I remember sitting in my chair and it was just, what do I do now? There is no getting out, getting away with this. There’s no hiding this. This is really bad. At that point, I thought I’m just going to jump out of the window. I’m just going to jump out of the window before anybody can even see it. Before anybody can even see what I’ve done. I was too ashamed, too embarrassed, too guilty, everything. It was just everything was finished really in my head. It was that’s it.
I think all other drugs, all other addictions, they can kill you when you don’t want to be killed, but gambling makes you want to kill yourself when you didn’t even know you wanted to kill yourself. It just creeps up and annihilates everything. Alcohol, for me personally, if I was to relapse today, which I won’t, if I was, I would go and get beer and I would drink that beer fairly quickly because I drink like a fish. I’m not going to be able to spend £24,000 on alcohol. It’s just not possible. Drugs, even drugs, £24,000, I’m not sure if you spend that. I’m not too sure I’m waking up tomorrow, but gambling, I could do 24 grand in a couple of hours, an hour. I think that’s what makes it so dangerous.
If someone cuts me up and I even have a flicker of anger in me or a flicker– straight away, there’s something wrong, something’s not right. There’s something in my brain today that is ready to fight, that whole fight-flight stuff. I’m ready to fight today, which means I’m likely to relapse today. Being able to pick up on something like that, for me, I feel now can save me. That can save my life, just that little moment of noticing stops where I am, makes me realise what’s going on.

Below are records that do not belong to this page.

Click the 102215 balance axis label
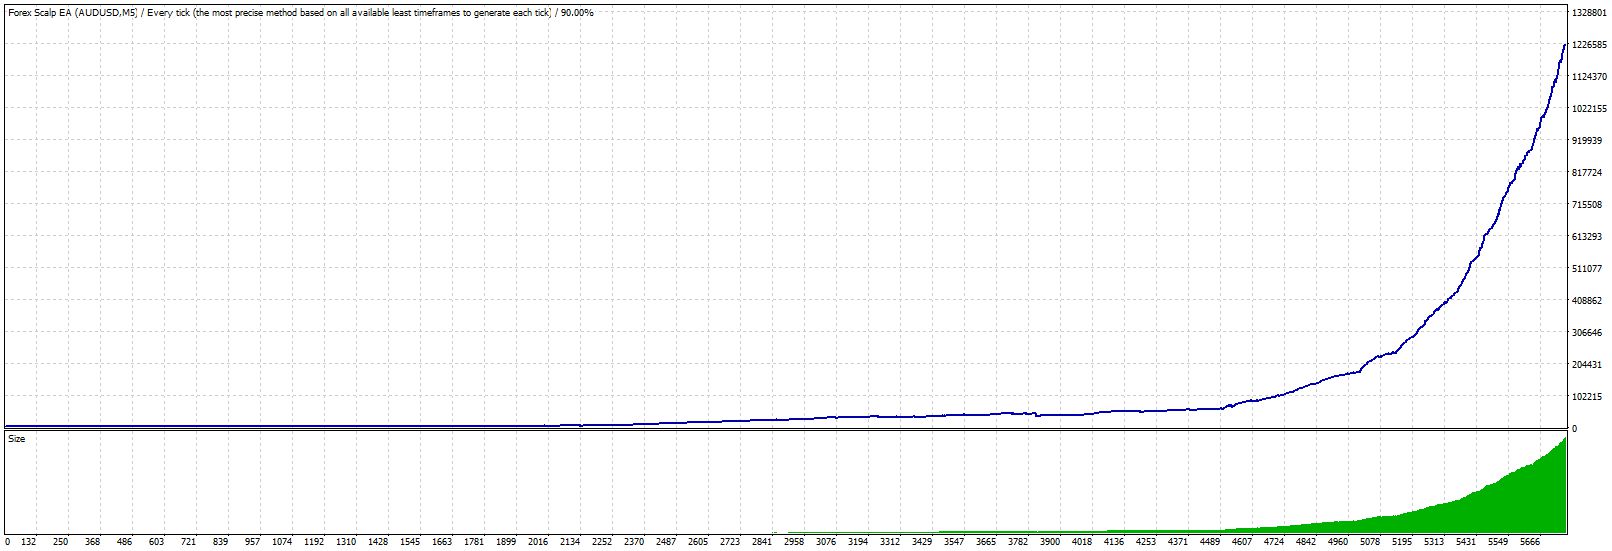This screenshot has width=1612, height=551. point(1586,397)
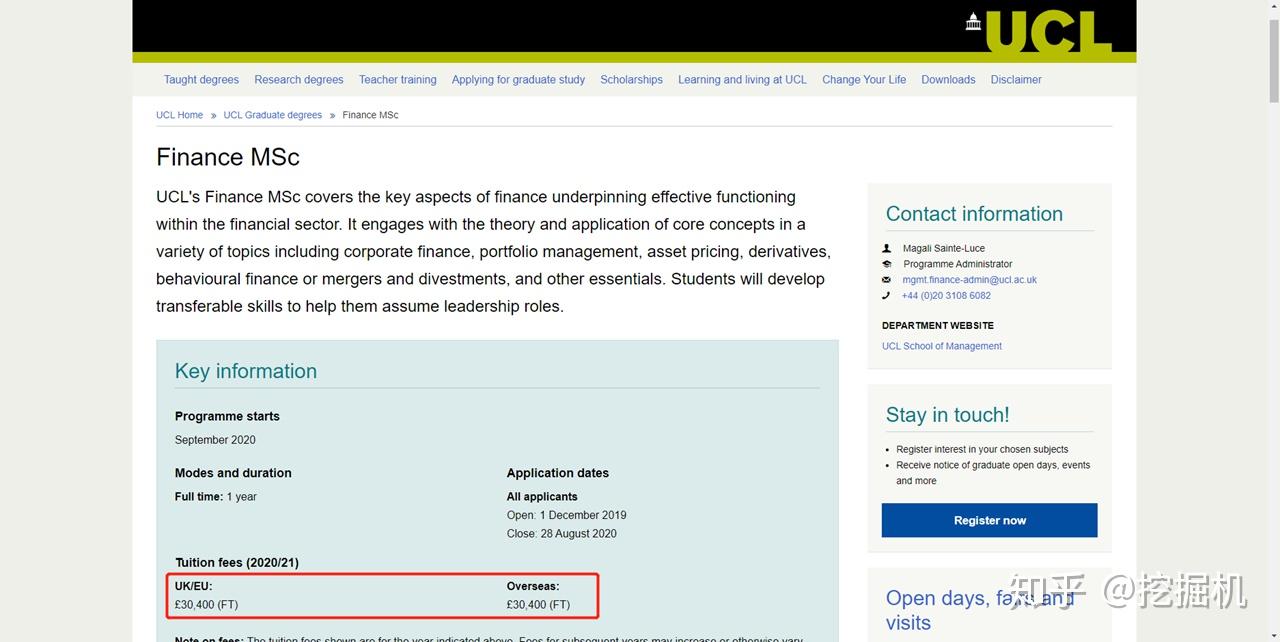Go to Teacher training section
The image size is (1280, 642).
click(397, 80)
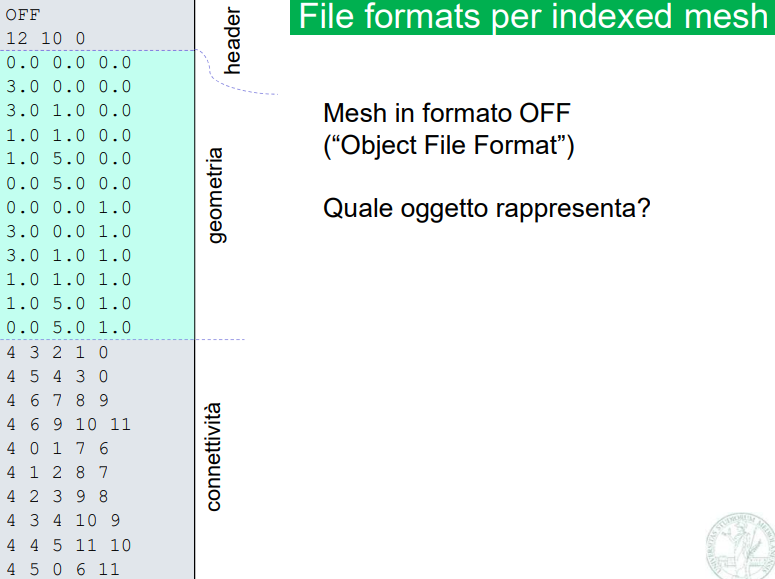Click the rotated 'geometria' label
Image resolution: width=775 pixels, height=579 pixels.
(216, 197)
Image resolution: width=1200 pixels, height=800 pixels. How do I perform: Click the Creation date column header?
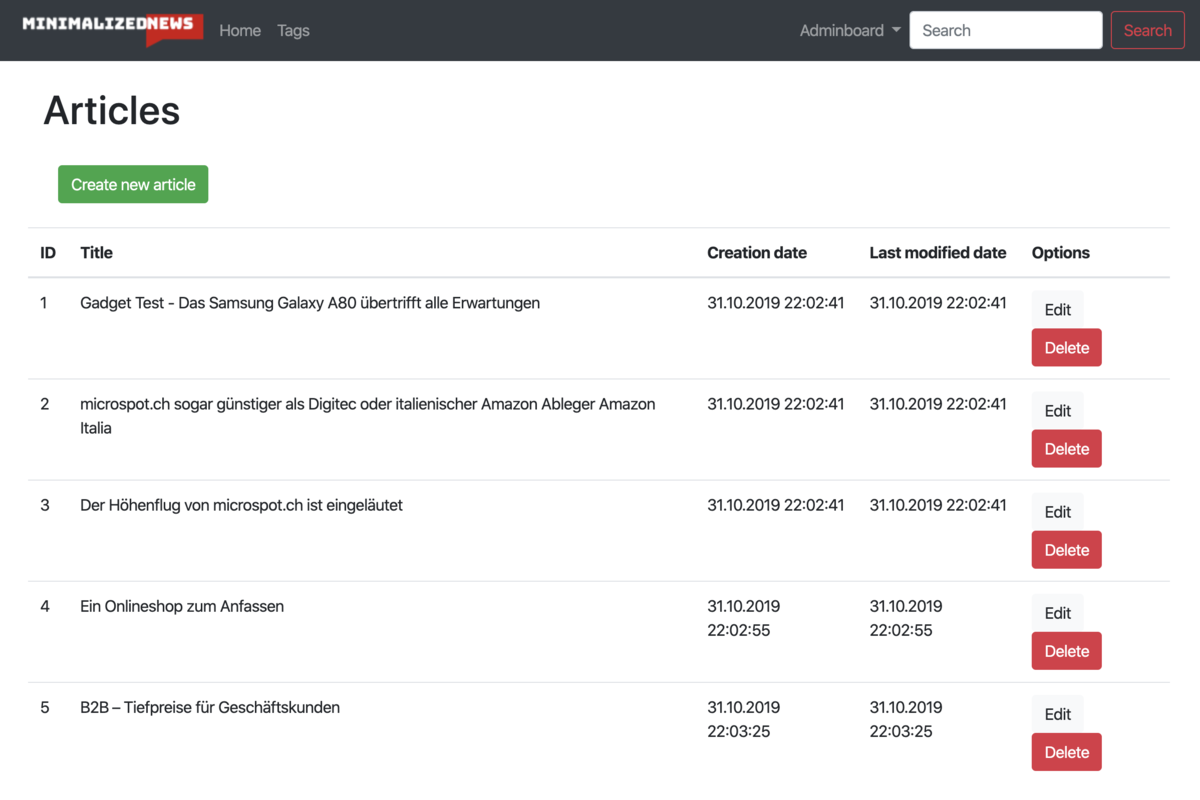point(756,253)
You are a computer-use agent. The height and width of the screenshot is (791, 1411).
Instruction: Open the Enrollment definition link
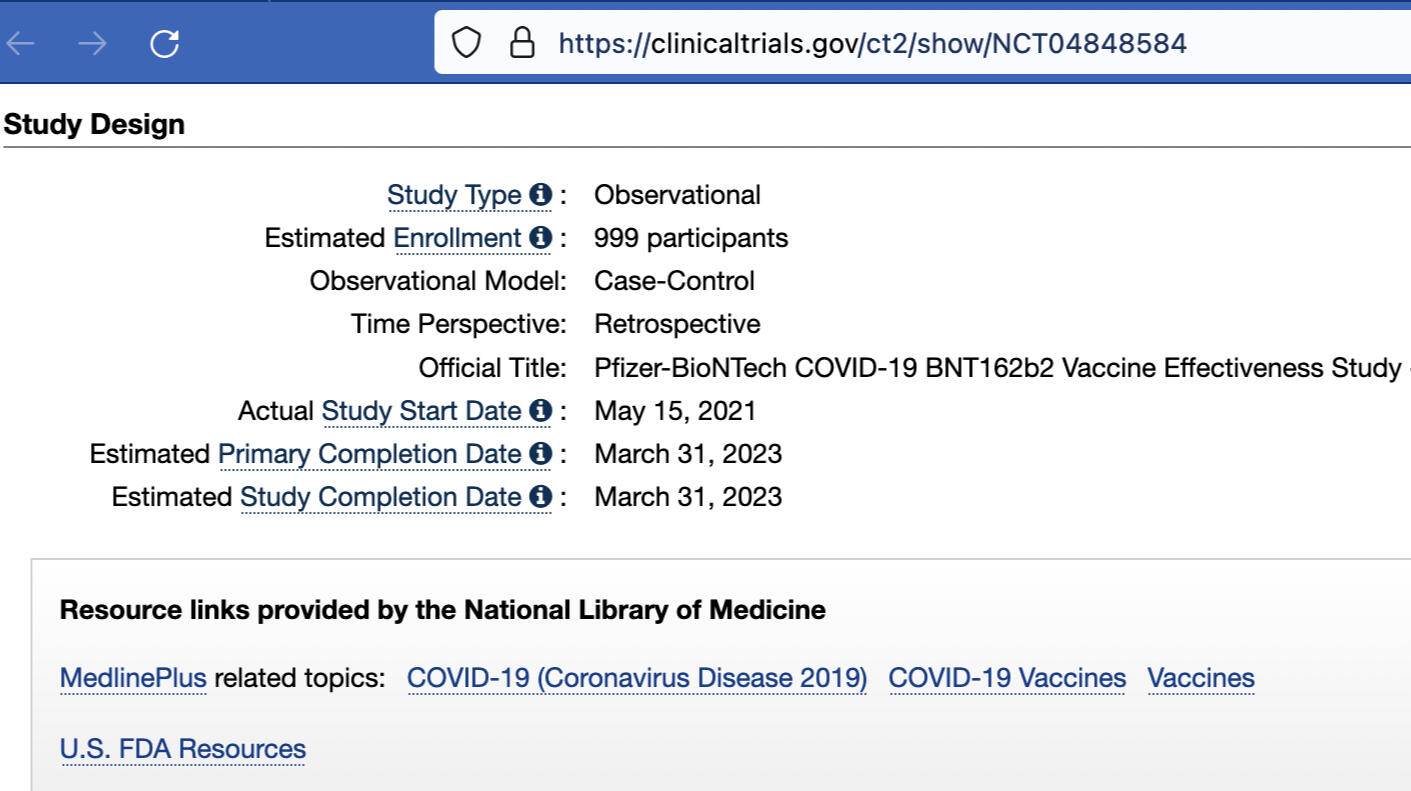(457, 238)
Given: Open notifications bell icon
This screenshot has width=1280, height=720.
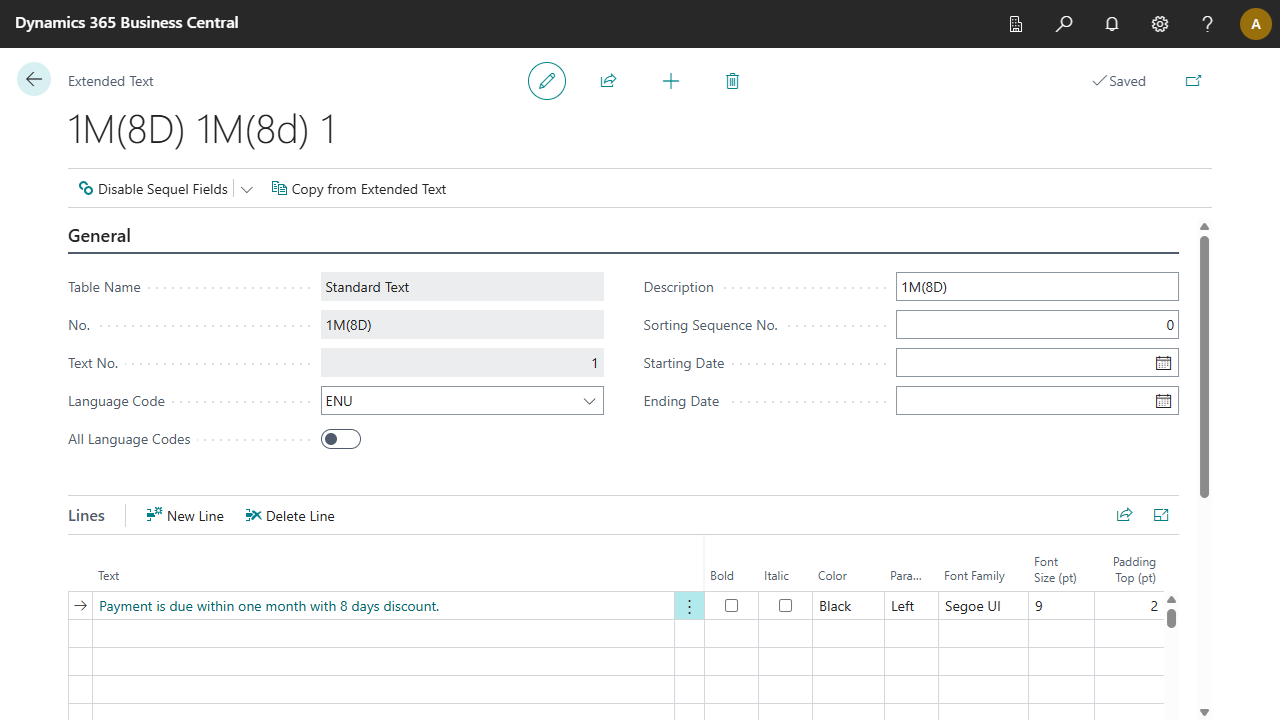Looking at the screenshot, I should click(1112, 24).
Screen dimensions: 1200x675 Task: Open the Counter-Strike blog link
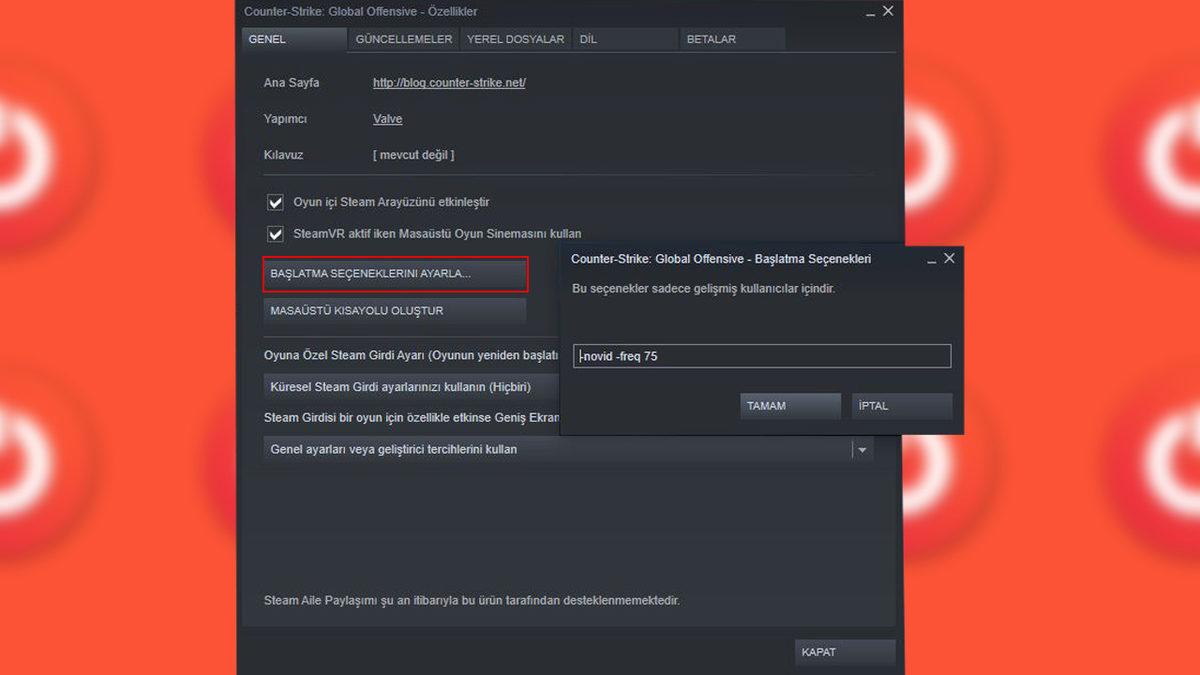coord(448,83)
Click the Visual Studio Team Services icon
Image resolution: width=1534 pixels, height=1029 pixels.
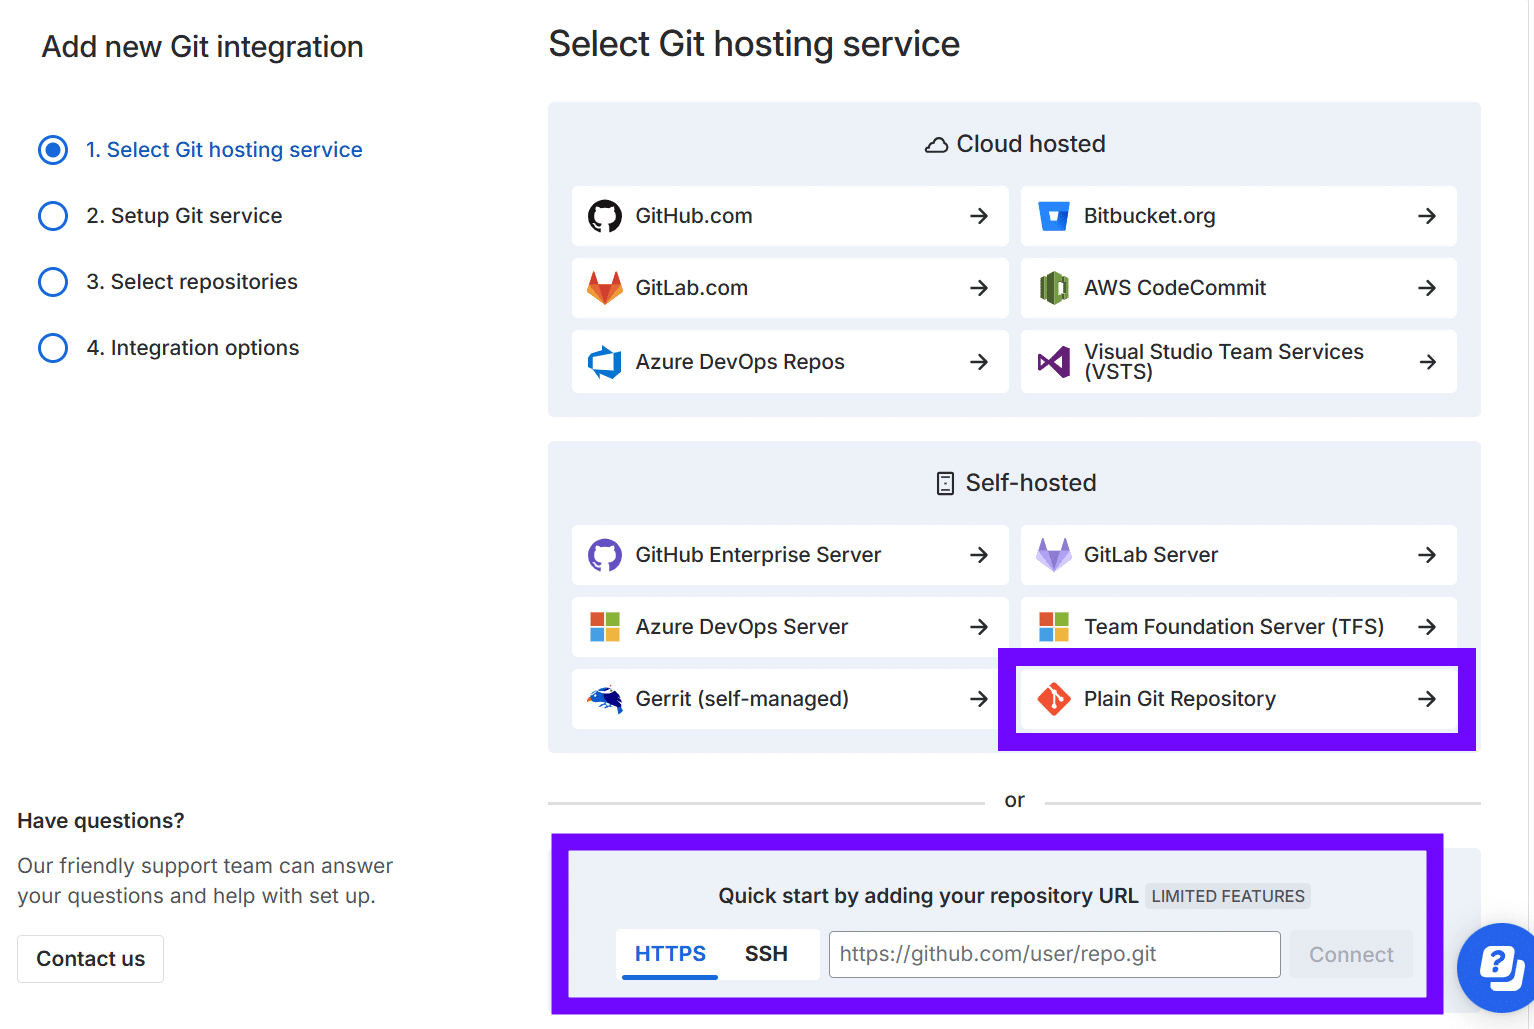1053,362
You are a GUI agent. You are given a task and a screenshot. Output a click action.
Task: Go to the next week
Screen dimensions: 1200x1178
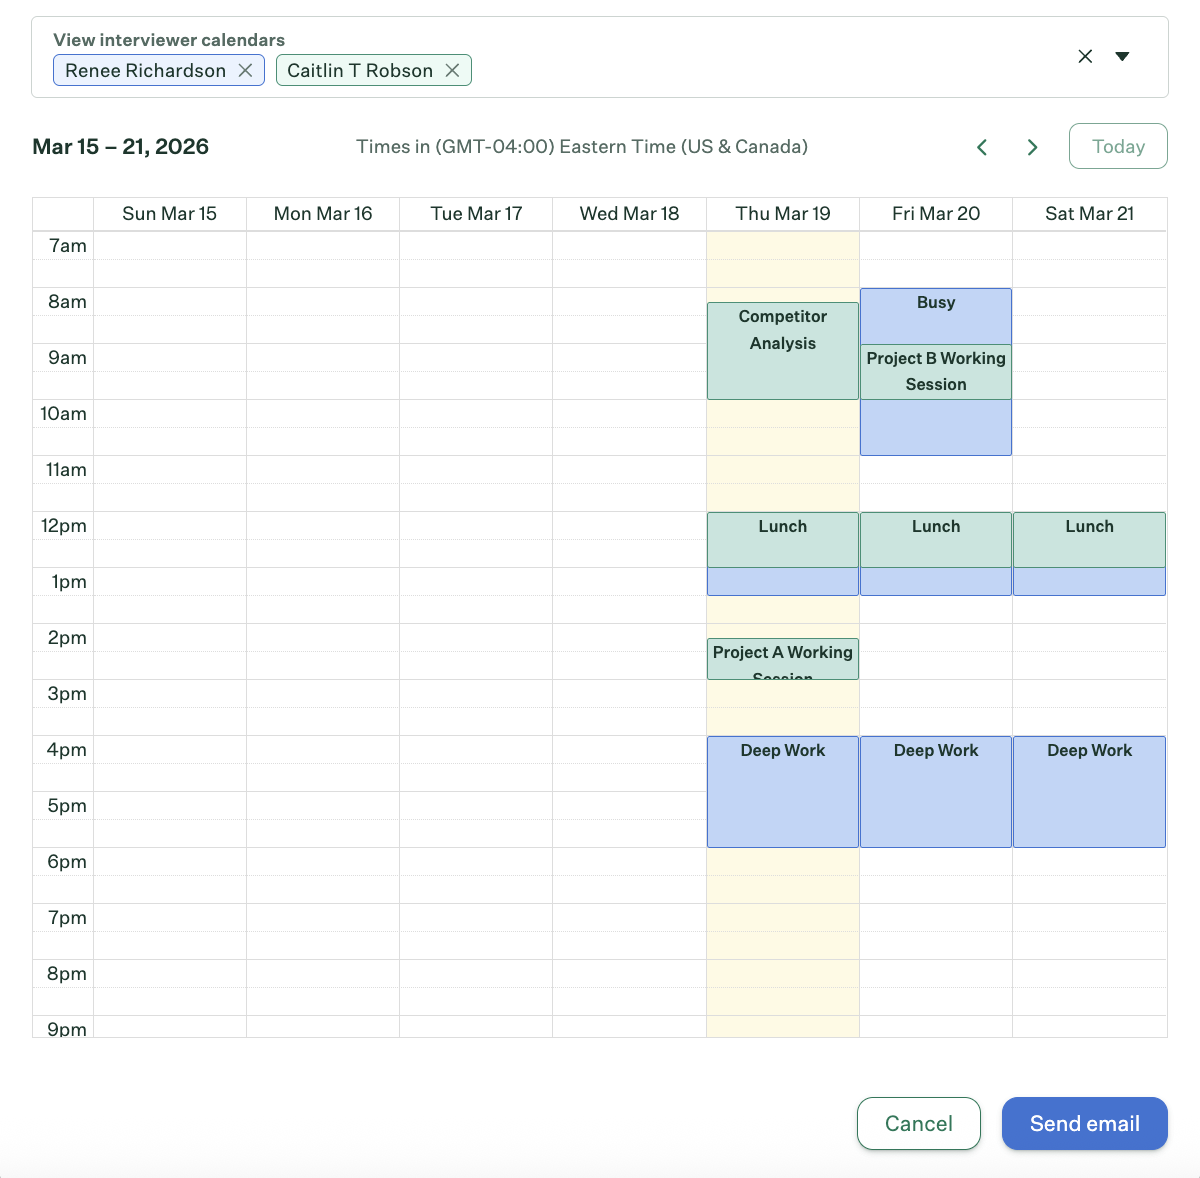[x=1032, y=147]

Whereas before, I never noticed those cues, and they were cues before, they were cues and they were signs that something’s not right with you today.
I just think if more people talk about the whole process, it will help people. It’s an ongoing thing. Recovery’s forever. If I lived till I’m 40, then I’ve got nine years of recovery, and if I lived till I’m 80, then I’ve got 39 years of recovery. Recovery is forever. I think need to understand that a bit more that recovery can take time and go a lot of different ways throughout it. There will be hard times, there will be better times, but it is forever.